=== Written request ===
Switch every "How do I perform" in the entries below to "How can I do" and write the lines out again with nothing else changed.

[Element and text position data]
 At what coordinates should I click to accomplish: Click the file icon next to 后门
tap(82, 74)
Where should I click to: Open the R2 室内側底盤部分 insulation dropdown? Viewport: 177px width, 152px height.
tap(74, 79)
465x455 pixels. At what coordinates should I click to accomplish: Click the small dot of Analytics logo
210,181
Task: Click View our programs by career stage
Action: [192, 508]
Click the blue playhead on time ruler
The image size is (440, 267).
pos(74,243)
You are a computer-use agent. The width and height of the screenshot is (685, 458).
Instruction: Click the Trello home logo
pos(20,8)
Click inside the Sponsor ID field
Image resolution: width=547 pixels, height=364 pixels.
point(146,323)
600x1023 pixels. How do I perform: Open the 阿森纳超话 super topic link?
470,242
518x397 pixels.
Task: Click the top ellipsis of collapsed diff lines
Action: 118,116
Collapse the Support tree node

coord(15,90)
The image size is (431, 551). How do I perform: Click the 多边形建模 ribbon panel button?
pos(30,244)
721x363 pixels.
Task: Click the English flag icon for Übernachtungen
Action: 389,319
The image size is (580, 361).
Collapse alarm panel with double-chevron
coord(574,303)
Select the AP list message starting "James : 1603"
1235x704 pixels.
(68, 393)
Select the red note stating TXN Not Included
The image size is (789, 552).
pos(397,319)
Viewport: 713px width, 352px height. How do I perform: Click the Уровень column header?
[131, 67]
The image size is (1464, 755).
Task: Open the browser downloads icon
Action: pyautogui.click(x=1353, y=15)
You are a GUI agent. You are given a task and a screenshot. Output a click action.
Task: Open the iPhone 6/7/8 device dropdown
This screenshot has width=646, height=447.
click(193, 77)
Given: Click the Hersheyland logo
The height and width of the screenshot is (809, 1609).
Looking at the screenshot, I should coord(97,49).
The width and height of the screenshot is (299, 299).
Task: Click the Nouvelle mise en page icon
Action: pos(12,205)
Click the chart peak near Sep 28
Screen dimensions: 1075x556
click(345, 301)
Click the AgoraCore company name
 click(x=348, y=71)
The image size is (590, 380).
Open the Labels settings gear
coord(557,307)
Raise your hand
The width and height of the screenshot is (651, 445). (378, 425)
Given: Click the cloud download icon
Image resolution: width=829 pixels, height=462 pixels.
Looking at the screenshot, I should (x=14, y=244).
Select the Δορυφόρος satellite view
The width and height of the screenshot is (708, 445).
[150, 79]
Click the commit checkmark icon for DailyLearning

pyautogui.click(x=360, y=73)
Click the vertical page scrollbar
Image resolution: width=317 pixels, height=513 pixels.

=== In response ===
 At what coordinates should I click to accomplish: Click the file icon next to 后门
tap(82, 74)
Where should I click to: Open the R2 室内側底盤部分 insulation dropdown? Viewport: 177px width, 152px height.
tap(74, 79)
465x455 pixels. At what coordinates should I click to accomplish: Click the small dot of Analytics logo
210,181
Task: Click View our programs by career stage
Action: [192, 508]
Click the blue playhead on time ruler
The image size is (440, 267).
pos(74,243)
You are a computer-use agent. The width and height of the screenshot is (685, 458).
Instruction: Click the Trello home logo
pos(20,8)
Click inside the Sponsor ID field
Image resolution: width=547 pixels, height=364 pixels.
point(146,323)
600x1023 pixels. How can I do: Open the 阿森纳超话 super topic link?
470,242
518x397 pixels.
Task: Click the top ellipsis of collapsed diff lines
Action: 118,116
Collapse the Support tree node

coord(15,90)
The image size is (431, 551). How can I do: Click the 多边形建模 ribbon panel button?
pos(30,244)
721x363 pixels.
Task: Click the English flag icon for Übernachtungen
Action: 389,319
The image size is (580, 361).
Collapse alarm panel with double-chevron
coord(574,303)
Select the AP list message starting "James : 1603"
1235x704 pixels.
(68, 393)
Select the red note stating TXN Not Included
The image size is (789, 552).
pos(397,319)
Viewport: 713px width, 352px height. How can I do: Click the Уровень column header?
[131, 67]
The image size is (1464, 755).
Task: Open the browser downloads icon
Action: pyautogui.click(x=1353, y=15)
You are a GUI agent. You are given a task and a screenshot. Output a click action.
Task: Open the iPhone 6/7/8 device dropdown
This screenshot has width=646, height=447.
click(193, 77)
Given: Click the Hersheyland logo
The height and width of the screenshot is (809, 1609).
Looking at the screenshot, I should coord(97,49).
The width and height of the screenshot is (299, 299).
Task: Click the Nouvelle mise en page icon
Action: pos(12,205)
Click the chart peak near Sep 28
Screen dimensions: 1075x556
click(345, 301)
Click the AgoraCore company name
 click(x=348, y=71)
The image size is (590, 380).
Open the Labels settings gear
coord(557,307)
Raise your hand
The width and height of the screenshot is (651, 445). (378, 425)
Given: Click the cloud download icon
Image resolution: width=829 pixels, height=462 pixels.
Looking at the screenshot, I should (x=14, y=244).
Select the Δορυφόρος satellite view
The width and height of the screenshot is (708, 445).
[150, 79]
Click the commit checkmark icon for DailyLearning

pyautogui.click(x=360, y=73)
Click the vertical page scrollbar
Image resolution: width=317 pixels, height=513 pixels.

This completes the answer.